Lush Cosmetics' Nude Promotion Draws Heat From Police In Boston Area, But (Fortunately) Not In Scottsdale

Categories: News

lush%20naked.jpg

By Ray Stern
Local media shops jumped all over Lush Cosmetics' national campaign in which cute, young store employees strip naked except for an apron that leaves their butts bare.

The Arizona Republic, East Valley Tribune and several TV stations promoted the lunchtime promotion for Lush's Scottsdale Fashion Square Mall location, but all the articles and broadcasts lacked an interesting side-angle: what local police think of the campaign.

Scottsdale, after all, is the city with the city council that tried unsuccessfully two years ago to ban lap dances at topless clubs. The city's mayor protested publicly the ribald name of a local Mexican food joint, the Pink Taco.

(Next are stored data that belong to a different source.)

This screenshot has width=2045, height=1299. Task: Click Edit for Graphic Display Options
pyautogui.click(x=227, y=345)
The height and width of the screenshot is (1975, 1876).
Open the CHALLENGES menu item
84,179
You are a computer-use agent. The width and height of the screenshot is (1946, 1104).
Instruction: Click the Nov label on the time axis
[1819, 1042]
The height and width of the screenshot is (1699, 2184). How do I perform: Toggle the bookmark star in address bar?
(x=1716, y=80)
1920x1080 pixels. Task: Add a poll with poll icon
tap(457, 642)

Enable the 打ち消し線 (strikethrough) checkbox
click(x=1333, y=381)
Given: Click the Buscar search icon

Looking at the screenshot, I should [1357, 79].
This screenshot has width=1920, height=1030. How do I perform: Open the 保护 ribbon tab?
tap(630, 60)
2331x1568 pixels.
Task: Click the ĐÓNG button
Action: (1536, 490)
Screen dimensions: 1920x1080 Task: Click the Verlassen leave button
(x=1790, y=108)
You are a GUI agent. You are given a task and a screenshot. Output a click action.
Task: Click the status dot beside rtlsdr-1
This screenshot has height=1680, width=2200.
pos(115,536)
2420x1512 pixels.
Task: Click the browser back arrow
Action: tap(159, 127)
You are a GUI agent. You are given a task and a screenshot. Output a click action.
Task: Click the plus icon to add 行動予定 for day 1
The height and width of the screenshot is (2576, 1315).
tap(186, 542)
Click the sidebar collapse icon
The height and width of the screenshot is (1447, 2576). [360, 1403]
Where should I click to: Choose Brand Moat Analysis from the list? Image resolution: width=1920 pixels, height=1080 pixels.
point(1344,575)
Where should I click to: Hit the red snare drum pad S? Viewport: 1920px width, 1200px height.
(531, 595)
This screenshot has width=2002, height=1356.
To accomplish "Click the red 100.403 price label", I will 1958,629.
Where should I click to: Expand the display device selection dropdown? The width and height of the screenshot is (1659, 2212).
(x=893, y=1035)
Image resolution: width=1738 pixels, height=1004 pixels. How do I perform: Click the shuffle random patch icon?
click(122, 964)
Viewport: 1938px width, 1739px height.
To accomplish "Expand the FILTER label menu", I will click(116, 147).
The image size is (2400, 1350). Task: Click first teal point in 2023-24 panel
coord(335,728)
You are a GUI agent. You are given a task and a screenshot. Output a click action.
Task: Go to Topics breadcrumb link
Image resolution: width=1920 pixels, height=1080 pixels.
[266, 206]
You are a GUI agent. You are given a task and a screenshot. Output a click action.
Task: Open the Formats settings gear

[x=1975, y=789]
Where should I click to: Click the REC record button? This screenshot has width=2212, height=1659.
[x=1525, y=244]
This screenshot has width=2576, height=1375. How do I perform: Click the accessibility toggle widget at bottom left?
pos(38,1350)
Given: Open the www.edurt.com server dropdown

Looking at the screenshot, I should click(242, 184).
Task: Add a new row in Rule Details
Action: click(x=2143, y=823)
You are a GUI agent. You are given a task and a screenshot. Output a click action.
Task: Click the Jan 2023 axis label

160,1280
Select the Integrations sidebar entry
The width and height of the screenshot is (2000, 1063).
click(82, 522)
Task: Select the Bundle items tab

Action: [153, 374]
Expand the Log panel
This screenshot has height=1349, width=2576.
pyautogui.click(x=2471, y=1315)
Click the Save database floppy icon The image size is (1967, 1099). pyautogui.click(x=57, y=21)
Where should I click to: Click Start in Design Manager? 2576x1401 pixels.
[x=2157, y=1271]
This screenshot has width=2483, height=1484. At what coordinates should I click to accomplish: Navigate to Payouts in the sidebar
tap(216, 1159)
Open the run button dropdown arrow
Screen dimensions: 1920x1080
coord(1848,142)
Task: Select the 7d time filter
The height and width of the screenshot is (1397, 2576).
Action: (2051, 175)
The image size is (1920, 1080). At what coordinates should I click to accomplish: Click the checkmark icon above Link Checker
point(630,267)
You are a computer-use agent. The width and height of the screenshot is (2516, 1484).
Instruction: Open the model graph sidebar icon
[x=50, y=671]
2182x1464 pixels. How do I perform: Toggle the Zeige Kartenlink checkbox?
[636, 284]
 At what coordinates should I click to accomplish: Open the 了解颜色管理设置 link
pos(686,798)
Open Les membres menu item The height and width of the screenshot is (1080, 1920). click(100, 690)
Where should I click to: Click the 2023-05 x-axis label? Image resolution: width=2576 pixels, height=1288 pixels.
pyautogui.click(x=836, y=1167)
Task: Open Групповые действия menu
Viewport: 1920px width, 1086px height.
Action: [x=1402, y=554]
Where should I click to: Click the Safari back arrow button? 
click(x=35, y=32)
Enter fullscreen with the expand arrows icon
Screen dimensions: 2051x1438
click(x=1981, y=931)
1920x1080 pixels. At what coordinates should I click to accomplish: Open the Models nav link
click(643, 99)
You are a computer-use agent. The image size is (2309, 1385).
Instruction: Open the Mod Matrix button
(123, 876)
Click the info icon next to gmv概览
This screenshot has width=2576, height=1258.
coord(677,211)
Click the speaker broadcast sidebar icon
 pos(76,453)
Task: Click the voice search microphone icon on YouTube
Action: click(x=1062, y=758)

At least one U.S. cop shop threw cold water on Lush's event. Police in Natick, Massachusetts, a small town just west of Boston, reportedly warned a manager at an area Lush that employees risked arrest if they participated in the promotion, which was billed as a "protest" against excessive packaging.

Officer David Pubins, a spokesman for Scottsdale Police, says he didn't know about the campaign beyond what he read in the newspaper this morning, and he'd check to see if police had ever inquired about it. (He checked back later to say no complaint calls came in about Lush, and that police don't believe the bare butts broke any laws).

Arizona law, in any case, is specific about what it takes to make a case of public indecency:

13-1402. Indecent exposure; exception; classification

A. A person commits indecent exposure if he or she exposes his or her genitals or anus or she exposes the areola or nipple of her breast or breasts and another person is present, and the defendant is reckless about whether the other person, as a reasonable person, would be offended or alarmed by the act.

B. Indecent exposure does not include an act of breast-feeding by a mother.

C. Indecent exposure to a person who is fifteen or more years of age is a class 1 misdemeanor. Indecent exposure to a person who is under fifteen years of age is a class 6 felony.

This makes it seem like bare butts on Lush employees is fine -- as long as no one bends over the soap.